Naturally, this means monsters, or aliens, as they prefer to call them around the studios. In series two there are more, and they're more bizarre which should suit the audience. Series designer Keith Williams [sic] revealed that the strongest reactions to the first series came for episodes which "stretched the imagination to the limits".

"The more outrageous the aliens are, the more successful they are with viewers," he says. "This time, we make the contrasts between aliens and the Earth people even more striking.

"And as well as the new outer space aliens, there are the amazing variety of creatures into which Maya transforms herself from time to time."

A total of 154 actresses of various nationalities were tested for the role of Maya before the producers selected Catherine Schell.

The tall and beautiful Hungarian-born star has appeared in many movies and TV series on different continents, but by coincidence her first major role was in "Moon Zero Two", in which she portrayed a girl who went to the moon in search of her missing astronaut brother.

TV productions in which she has appeared include Paul Temple, The Troubleshooters, Family at War, The Sweeney, The Persuaders, The Adventurer, Search For The Nile and Napoleon And Love, in which she was the emperor's mistress, Maria Walewska. Movies include "On Her Majesty's Secret Service", "Callan", "The Black Windmill" and "Return Of The Pink Panther".

Born in Hungary, Catherine is the daughter of the Baron and Baroness Schell Von Bauschlott, but her father renounced his title when the family fled to the United States during the Communist takeover of Hungary. Formerly a diplomat in the Hungarian Embassy at Washington DC, he returned there with his family and became tour manager for visiting European orchestras until going back to Europe.

Catherine spent her schooldays in America, first of all in Washington and then Staten Island, New York, completing her education in Munich, Germany.

"So" she says, "I can't help feeling that my role as Maya is apt casting because I am an alien myself - a foreigner in every country, even in Hungary, where I was born. I have up my nationality when my family fled to America. I have an American passport and an English resident permit. But I am virtually an alien wherever I go, so it's natural enough for me to be an alien in Space 1999."
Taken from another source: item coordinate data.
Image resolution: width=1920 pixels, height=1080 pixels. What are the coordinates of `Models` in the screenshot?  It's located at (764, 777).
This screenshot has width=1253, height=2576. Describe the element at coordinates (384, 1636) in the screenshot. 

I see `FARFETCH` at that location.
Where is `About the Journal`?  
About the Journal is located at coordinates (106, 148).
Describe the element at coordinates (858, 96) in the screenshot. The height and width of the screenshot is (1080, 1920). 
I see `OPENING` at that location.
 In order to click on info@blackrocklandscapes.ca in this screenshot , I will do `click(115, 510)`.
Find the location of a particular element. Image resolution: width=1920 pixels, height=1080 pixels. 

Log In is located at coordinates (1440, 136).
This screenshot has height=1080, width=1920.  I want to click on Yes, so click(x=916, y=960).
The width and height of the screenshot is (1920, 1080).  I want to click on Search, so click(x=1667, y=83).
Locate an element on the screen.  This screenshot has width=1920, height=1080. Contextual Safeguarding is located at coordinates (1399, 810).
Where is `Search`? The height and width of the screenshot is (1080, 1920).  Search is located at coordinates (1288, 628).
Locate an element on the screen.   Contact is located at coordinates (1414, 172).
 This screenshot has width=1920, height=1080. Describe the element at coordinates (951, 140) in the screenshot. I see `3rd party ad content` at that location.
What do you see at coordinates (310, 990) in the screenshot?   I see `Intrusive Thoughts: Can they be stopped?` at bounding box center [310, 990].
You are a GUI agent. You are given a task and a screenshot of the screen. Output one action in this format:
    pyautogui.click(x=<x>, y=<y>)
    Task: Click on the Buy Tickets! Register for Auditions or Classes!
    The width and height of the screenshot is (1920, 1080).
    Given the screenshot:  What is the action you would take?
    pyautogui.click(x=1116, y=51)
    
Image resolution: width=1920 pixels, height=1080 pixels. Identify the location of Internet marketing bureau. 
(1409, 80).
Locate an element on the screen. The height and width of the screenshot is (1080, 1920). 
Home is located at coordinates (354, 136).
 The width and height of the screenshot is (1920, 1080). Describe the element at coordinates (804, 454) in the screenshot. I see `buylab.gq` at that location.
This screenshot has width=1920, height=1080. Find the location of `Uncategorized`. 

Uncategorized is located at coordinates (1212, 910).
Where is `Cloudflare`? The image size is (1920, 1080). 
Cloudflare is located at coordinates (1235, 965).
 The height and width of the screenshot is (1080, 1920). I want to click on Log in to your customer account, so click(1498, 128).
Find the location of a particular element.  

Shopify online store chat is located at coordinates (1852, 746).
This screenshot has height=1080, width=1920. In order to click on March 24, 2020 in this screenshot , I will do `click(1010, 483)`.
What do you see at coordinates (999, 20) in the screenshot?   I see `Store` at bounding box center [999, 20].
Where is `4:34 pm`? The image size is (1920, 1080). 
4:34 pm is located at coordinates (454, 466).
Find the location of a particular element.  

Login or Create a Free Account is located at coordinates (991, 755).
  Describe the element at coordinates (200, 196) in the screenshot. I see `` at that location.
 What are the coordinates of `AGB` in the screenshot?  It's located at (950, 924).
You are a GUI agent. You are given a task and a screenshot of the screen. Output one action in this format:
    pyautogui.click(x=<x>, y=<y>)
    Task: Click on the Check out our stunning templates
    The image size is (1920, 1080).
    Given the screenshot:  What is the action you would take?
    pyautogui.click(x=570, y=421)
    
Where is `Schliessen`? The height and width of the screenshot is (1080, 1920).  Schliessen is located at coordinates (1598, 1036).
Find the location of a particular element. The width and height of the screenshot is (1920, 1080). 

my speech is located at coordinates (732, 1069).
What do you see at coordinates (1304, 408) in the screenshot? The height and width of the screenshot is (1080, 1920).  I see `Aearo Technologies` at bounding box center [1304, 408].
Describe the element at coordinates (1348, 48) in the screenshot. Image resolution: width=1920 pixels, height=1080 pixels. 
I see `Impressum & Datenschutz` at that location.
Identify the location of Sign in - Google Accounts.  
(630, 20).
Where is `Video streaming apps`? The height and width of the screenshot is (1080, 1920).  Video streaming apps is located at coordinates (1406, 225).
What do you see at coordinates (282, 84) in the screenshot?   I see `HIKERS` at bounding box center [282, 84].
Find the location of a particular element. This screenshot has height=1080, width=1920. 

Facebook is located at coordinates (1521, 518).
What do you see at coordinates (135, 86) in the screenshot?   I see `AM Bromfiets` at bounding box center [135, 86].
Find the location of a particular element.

When embarking on a stage and screen career, she changed her name to Caterina Von Schell, later Anglicising it to Catherine Schell.

While still a drama student, she appeared in a radio play, then had a brief part in a film before going to Brazil for her first lead - in "Lana, Queen of the Amazons". After this, she was based in Munich with her family but filmed all over Europe and elsewhere.

Of her role as Maya, she says "I have feline looks, and my make-up is marvellous. Transforming myself into all sorts of other creatures is intriguing. To help in these changes, I have to study the animals and other creatures beforehand and to help the transformation I slip into poses which suggest them. I've learned to crouch, snarl, growl. They never taught me these things at drama school."